President Barack Obama’s nomination of Penny Pritzker, a top campaign fundraiser and heir to the Hyatt (NYSE:H) hotel fortune, is widely seen as a prize for her efforts. For many, it might also be seen a slap in the face.
In a CBS News article, Pritzker was also noted as a frontrunner to the subprime mortgage crisis that helped drag the United States into recession in 2007-2008. In 1988, Pritzker’s family and a partner bought a failed bank for $42.5 million, receiving $645 million in tax credits in the process. After renaming the bank (from Lyons Savings Bank to Superior Bank), they bought Alliance Funding, which soon moved into subprime lending.
Superior Bank was one of the first banks to do such risky lending, one of the first banks to bundle off those risky loans and sell them as securities, and also one of the first banks to fail as a result.
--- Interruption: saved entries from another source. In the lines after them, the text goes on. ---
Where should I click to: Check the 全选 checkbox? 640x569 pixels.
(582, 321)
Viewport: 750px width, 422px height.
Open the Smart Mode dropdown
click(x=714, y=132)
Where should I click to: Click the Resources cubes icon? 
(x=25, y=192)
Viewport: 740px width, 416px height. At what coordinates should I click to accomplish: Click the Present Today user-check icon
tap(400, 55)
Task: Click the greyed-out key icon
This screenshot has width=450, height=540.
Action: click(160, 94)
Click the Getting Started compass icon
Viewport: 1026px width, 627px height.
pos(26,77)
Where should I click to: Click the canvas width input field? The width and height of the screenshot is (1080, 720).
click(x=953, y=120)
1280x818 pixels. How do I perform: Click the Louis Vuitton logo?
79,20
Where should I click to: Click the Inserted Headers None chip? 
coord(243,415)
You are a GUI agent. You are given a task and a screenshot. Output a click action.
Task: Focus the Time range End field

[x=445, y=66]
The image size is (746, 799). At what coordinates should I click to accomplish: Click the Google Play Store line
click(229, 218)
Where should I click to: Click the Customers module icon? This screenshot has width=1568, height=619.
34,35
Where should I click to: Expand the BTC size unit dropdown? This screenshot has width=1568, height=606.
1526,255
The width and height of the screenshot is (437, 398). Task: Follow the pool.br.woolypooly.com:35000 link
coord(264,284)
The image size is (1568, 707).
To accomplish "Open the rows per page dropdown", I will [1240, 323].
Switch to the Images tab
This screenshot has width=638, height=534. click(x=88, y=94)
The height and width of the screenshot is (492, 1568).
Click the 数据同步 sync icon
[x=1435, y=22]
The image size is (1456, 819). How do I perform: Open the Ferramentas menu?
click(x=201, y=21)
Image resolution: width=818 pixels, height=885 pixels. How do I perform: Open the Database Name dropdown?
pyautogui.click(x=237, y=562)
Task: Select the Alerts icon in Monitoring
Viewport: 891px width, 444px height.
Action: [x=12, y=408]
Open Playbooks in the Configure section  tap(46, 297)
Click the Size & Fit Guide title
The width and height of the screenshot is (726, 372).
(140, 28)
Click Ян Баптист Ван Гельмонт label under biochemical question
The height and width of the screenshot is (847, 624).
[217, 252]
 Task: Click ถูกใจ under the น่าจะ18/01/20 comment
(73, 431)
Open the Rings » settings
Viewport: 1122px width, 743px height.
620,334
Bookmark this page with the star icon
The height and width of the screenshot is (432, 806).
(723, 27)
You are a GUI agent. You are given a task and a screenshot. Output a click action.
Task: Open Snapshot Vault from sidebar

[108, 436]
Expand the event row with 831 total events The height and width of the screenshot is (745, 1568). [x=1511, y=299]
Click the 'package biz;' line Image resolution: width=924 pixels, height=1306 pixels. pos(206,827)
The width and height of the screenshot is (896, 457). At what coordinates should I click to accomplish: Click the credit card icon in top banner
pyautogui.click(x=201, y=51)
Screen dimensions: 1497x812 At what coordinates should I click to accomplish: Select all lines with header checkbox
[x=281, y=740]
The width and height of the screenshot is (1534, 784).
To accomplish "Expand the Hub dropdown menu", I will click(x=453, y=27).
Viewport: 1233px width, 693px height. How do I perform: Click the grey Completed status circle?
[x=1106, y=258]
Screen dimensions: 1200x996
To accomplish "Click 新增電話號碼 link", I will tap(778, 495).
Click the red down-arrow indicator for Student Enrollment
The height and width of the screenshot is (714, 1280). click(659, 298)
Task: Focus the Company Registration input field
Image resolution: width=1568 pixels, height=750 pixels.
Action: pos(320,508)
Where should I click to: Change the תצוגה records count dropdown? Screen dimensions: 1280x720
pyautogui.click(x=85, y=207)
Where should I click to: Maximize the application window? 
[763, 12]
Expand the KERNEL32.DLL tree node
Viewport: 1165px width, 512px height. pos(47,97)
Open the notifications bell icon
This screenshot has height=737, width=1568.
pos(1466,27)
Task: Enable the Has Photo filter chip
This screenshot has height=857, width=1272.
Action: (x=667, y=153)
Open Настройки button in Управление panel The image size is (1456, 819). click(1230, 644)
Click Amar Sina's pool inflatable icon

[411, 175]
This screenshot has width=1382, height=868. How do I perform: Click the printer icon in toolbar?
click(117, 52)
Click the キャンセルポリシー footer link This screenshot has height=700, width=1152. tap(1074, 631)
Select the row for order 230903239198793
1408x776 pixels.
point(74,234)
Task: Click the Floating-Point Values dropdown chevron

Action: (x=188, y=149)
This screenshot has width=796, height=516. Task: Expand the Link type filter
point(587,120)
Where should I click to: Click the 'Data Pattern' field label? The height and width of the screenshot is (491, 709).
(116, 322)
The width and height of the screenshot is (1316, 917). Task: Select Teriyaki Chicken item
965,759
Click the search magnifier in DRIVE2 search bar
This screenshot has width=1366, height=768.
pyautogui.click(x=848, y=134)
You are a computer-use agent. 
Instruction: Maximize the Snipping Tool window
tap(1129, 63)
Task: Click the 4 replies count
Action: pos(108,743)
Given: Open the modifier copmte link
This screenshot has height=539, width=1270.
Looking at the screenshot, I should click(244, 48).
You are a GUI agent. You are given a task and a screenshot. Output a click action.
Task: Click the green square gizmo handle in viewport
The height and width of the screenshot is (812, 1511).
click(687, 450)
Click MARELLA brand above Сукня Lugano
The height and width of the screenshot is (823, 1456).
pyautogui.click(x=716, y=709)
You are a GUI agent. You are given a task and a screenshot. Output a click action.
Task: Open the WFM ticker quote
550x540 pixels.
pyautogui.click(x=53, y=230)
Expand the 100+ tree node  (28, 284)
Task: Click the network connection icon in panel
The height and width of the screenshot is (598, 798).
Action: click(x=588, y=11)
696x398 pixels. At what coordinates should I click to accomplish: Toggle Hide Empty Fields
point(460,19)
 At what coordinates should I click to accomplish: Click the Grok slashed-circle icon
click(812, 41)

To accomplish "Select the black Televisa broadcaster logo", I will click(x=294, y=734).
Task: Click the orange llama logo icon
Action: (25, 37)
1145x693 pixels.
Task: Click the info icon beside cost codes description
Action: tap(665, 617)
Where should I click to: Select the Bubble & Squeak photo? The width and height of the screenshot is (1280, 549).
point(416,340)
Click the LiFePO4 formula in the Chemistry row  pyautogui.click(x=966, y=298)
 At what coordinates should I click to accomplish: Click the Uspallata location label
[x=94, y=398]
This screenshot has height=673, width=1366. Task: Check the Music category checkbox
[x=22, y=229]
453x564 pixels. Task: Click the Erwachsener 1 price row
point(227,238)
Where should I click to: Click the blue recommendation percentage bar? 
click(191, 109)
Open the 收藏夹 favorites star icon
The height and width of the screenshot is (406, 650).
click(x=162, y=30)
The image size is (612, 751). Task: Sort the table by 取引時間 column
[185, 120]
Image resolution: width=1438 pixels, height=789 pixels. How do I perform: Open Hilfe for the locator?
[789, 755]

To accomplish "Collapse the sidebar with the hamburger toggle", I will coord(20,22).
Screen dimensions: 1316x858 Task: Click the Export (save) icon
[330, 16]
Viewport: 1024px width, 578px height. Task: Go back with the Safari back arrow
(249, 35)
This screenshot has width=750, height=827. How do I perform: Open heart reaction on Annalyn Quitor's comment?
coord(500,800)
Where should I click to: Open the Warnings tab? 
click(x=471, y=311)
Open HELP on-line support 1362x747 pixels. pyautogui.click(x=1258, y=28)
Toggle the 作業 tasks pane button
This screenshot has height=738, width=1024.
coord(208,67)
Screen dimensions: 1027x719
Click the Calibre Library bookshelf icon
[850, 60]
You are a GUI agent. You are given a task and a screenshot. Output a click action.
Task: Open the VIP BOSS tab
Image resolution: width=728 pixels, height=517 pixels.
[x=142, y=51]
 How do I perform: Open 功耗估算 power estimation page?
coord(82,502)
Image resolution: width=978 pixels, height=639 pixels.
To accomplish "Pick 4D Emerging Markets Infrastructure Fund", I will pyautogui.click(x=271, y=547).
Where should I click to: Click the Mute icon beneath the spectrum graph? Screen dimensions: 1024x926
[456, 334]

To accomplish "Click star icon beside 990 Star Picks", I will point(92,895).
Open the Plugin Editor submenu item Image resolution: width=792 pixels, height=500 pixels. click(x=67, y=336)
By 2001, Superior Bank had collapsed.
Penny Pritzker was instrumental in pushing the subprime policy, writing in a letter that “[o]ur commitment to subprime has never been stronger” and insisting the bank would be recapitalized two months before it failed.
Besides being an early example of the bad lending policies that helped drag down the U.S. economy, Pritzker has few friends among the labor movement. Hyatt has had several disputes with its labor force, and there was little love for her from the Chicago Teachers Union during her time on the Chicago Board of Education.
The Chicago Teachers Union president, Karen Lewis, had harsh words for Pritzker when she resigned her seat on the board.
“Penny Pritzker has a long and storied history as being an anti-labor, anti-worker kind of boss. he has supported policies that have had an adverse impact on working-class families and their children. As a member of the board of education, she has worked to close schools, destabilize neighborhoods and disrupt the economic lives of thousands of public school employees.”
So while few people are surprised that Obama’s rewarding one of his top moneymakers during the 2012 campaign, Pritzker could face significant backlash from union advocates and those who were stung by the subprime mortgage crisis.
— Benjamin Nanamaker, InvestorPolitics Editor
The opinions contained in this column are solely those of the writer.